One step forward, two steps back. At the Spring Conference of the Green Party a motion I proposed, to strengthen the Party’s policy on monetary reform (see SustEc 10/1, or http://www.sustecweb.co.uk/past/sustec10-1/page2.html) was amended out of recognition, with the result that the existing policy was deleted, with no replacement.

The result was that, though the motion was officially ‘passed, as amended’ (see SustEc 10/3, or http://www.sustecweb.co.uk/past/sustec10-1/page2.html) it left us worse off than if it had been defeated.

This Spring, therefore, I brought to Conference a motion to reinstate the two clauses deleted. This motion was timed-out, so was brought back to the Autumn Conference this September; but this time it was narrowly defeated (46 to 48).
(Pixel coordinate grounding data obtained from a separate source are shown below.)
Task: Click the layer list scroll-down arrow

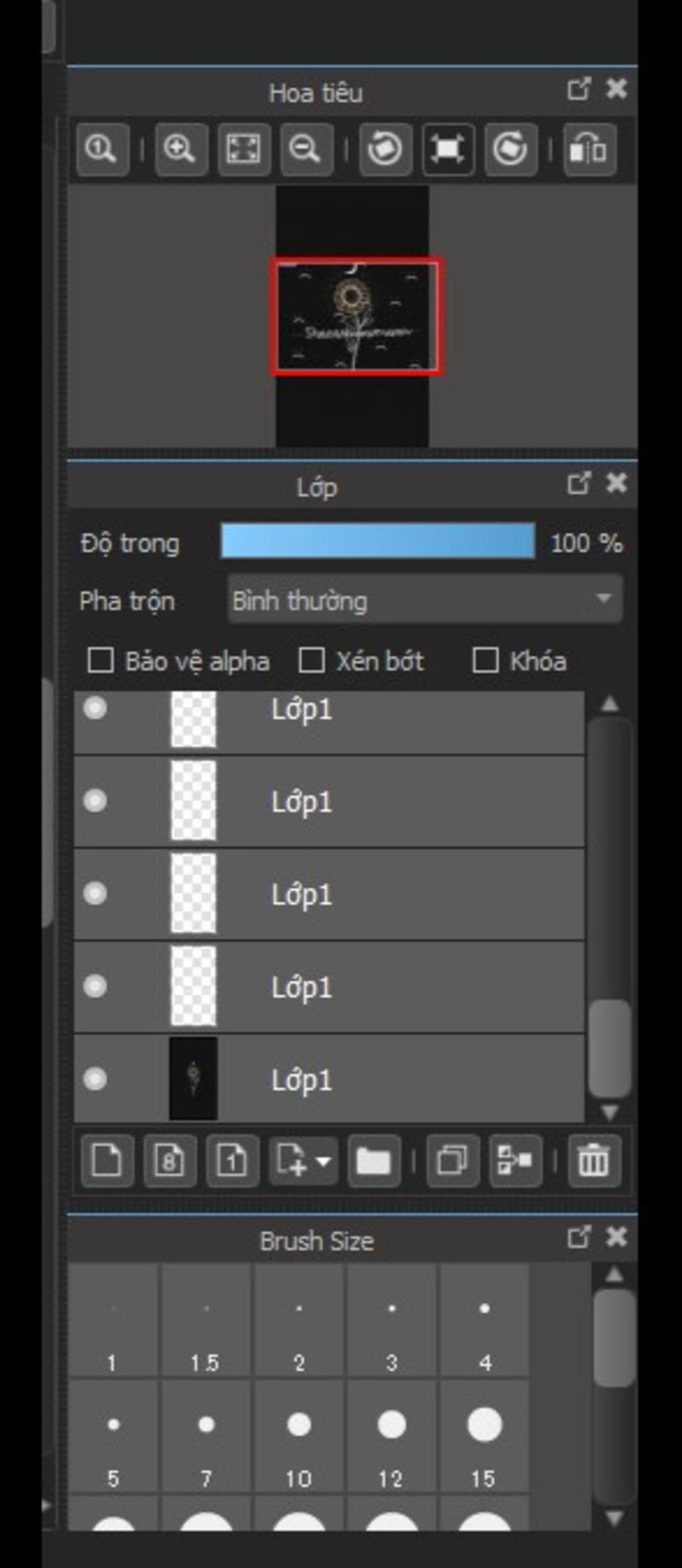Action: (x=610, y=1112)
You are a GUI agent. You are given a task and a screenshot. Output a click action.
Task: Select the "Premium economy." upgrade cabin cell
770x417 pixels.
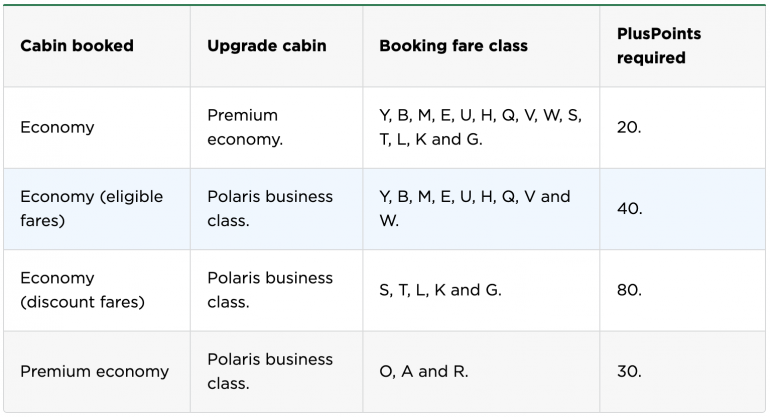pyautogui.click(x=245, y=127)
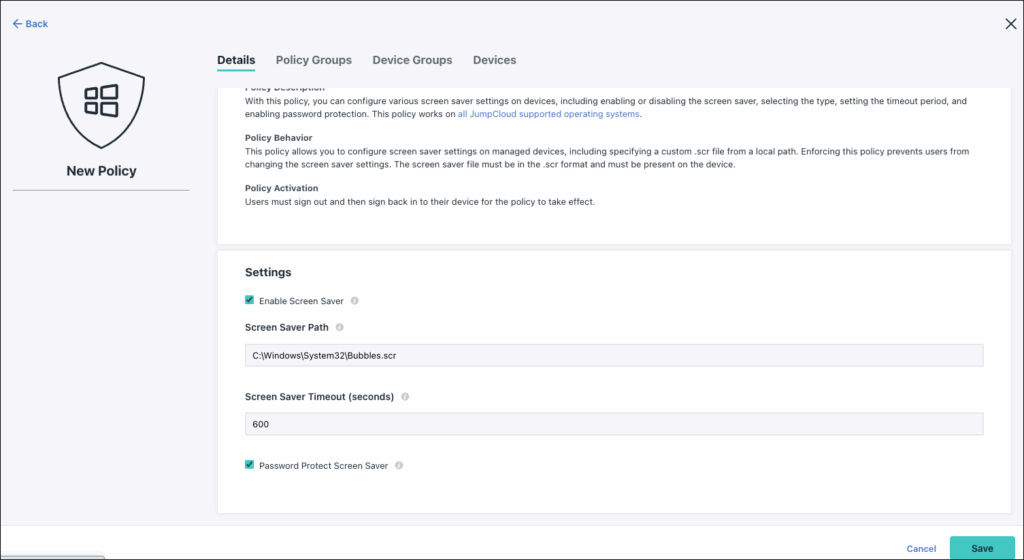The image size is (1024, 560).
Task: Switch to the Policy Groups tab
Action: 313,60
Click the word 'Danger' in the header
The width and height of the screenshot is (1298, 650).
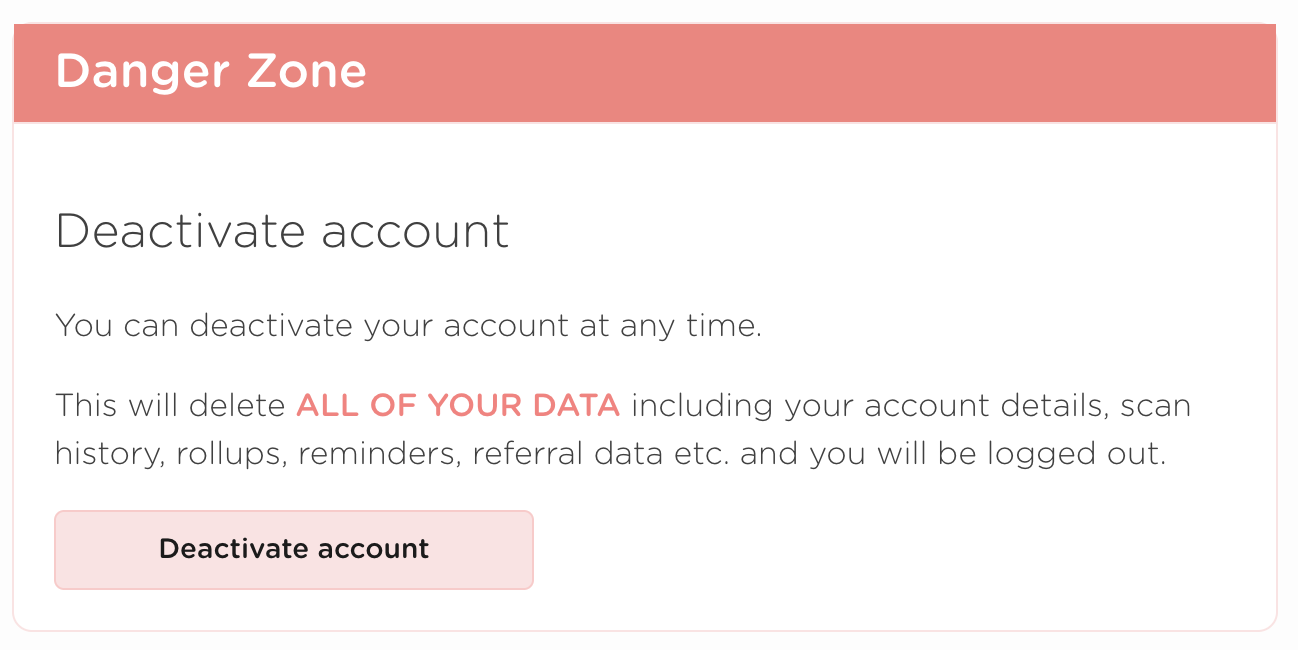139,72
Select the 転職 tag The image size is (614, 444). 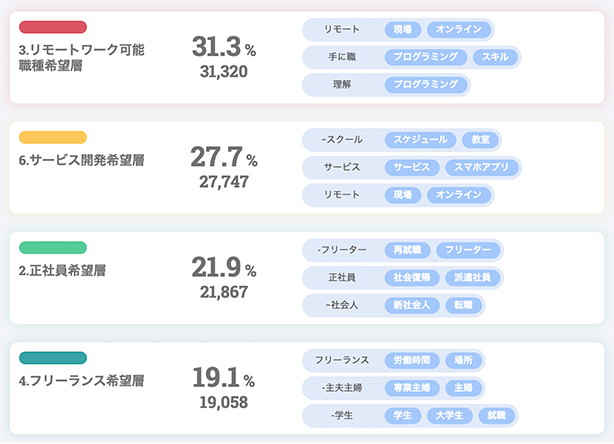463,305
These are the two clauses lost:

EC66 1 Under the current banking system, money is created predominantly as interest-bearing debt by commercial banks and the financial institutions. This will gradually be replaced by one in which money is created interest-free for the benefit of the community. The place of the commercial banks in financing enterprise will gradually be taken by mediating, non-profit local community banks providing low-cost finance, both at district and regional levels (EC512).

EC662 Phased restrictions on the powers of commercial banks and other institutions to create money by credit can be introduced by such means as reserve asset ratio requirements, special deposits, personal credit controls, together with more directive guidance to banks and building societies to limit lending.

To further delay the Party’s adoption of this reform, the opponents of it submitted a motion to prevent defeated policy from being brought back for two years, in place of the previous one year. This was passed. Let’s hope the ‘economy’ can survive that long! In proposing the motion, my message was:

The world is drowning in debt. In this country, average household debt has grown by 50% since 1997 — up from £24,500 to £37,500.

The IMF, World Bank and Globalisation are under increasing attack, but the usurious debt-money system behind all this remains beyond public scrutiny, despite the growth, out of desperation, of alternative currencies and barter systems.

Our current usurious debt-money system is the prime cause of destructive economic growth, inflation, wars over markets and resources, the widening gap between the rich and poor, and the recent collapse of the economies of Mexico, Russia, Japan, Latin America, the ‘Asian Tigers’ — as also of the Third World debt crisis. It threatens the imminent collapse of the World economy.

It is a topic which since the last World War has been carefully kept out of public discussion. At the time of the nationalisation of the Bank of England in 1946, about half of our money supply was still in the form of notes and coins, spent into circulation by our government. We could then afford the post-war rebuilding of the country, free National Health including prescriptions, dentistry and glasses, expanding free education through university, more generous pensions — and levels of debt were tiny.

Now, with only 3% of our money spent into circulation, and 97% created by banks and lent into circulation, with interest charged on the loans, despite the huge increases in mechanisation and automation which should have led to greater leisure, we are so overburdened with debt that the world is fast falling apart.